-- start SELECTED PASSAGE --
- Born: November 20, 1980 (age 45) Hyderabad, India
- Education: 2005-2007- M.A (Fine) Museology, The M S University of Baroda, Vadodara.; 2003-2005- M.F.A Printmaking, University of Hyderabad, Hyderabad.; 1999-2003- B.F.A Painting, P.S.T University, Hyderabad.;
- Known for: Printmaking, painting
- Spouse: Sunder Sukka

= Karuna Sukka =

Indian printmaker and painter

Karuna Sukka (Telugu: కరుణ సుక్క; born 20 November 1980) is an Indian printmaker and painter from Telangana State who works with large-scale wood-cuts to make prints.
-- end SELECTED PASSAGE --
-- start STORED DATA --
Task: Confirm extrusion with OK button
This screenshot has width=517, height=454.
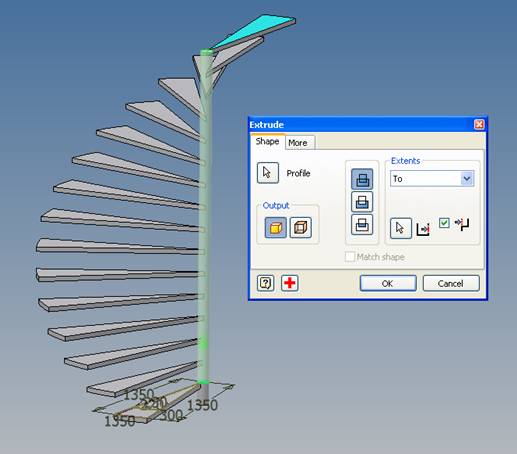Action: tap(388, 283)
-- end STORED DATA --
▸ **YOUR TASKS**
1. Answer these from the profile of Karuna Sukka:
(a) At which university did she study for her M.F.A in Printmaking?
(b) Who is her spouse?
(c) What does she work with to make prints?
2. Copy word for word the part of the profile of Karuna Sukka starting with "- Born: November" and going on through "to make prints.".
The listing is separate material and has no connection to the profile of Karuna Sukka.

▸ **TASK SOLUTIONS**
1.
(a) University of Hyderabad, Hyderabad
(b) Sunder Sukka
(c) Large-scale wood-cuts

2.
- Born: November 20, 1980 (age 45) Hyderabad, India
- Education: 2005-2007- M.A (Fine) Museology, The M S University of Baroda, Vadodara.; 2003-2005- M.F.A Printmaking, University of Hyderabad, Hyderabad.; 1999-2003- B.F.A Painting, P.S.T University, Hyderabad.;
- Known for: Printmaking, painting
- Spouse: Sunder Sukka

= Karuna Sukka =

Indian printmaker and painter

Karuna Sukka (Telugu: కరుణ సుక్క; born 20 November 1980) is an Indian printmaker and painter from Telangana State who works with large-scale wood-cuts to make prints.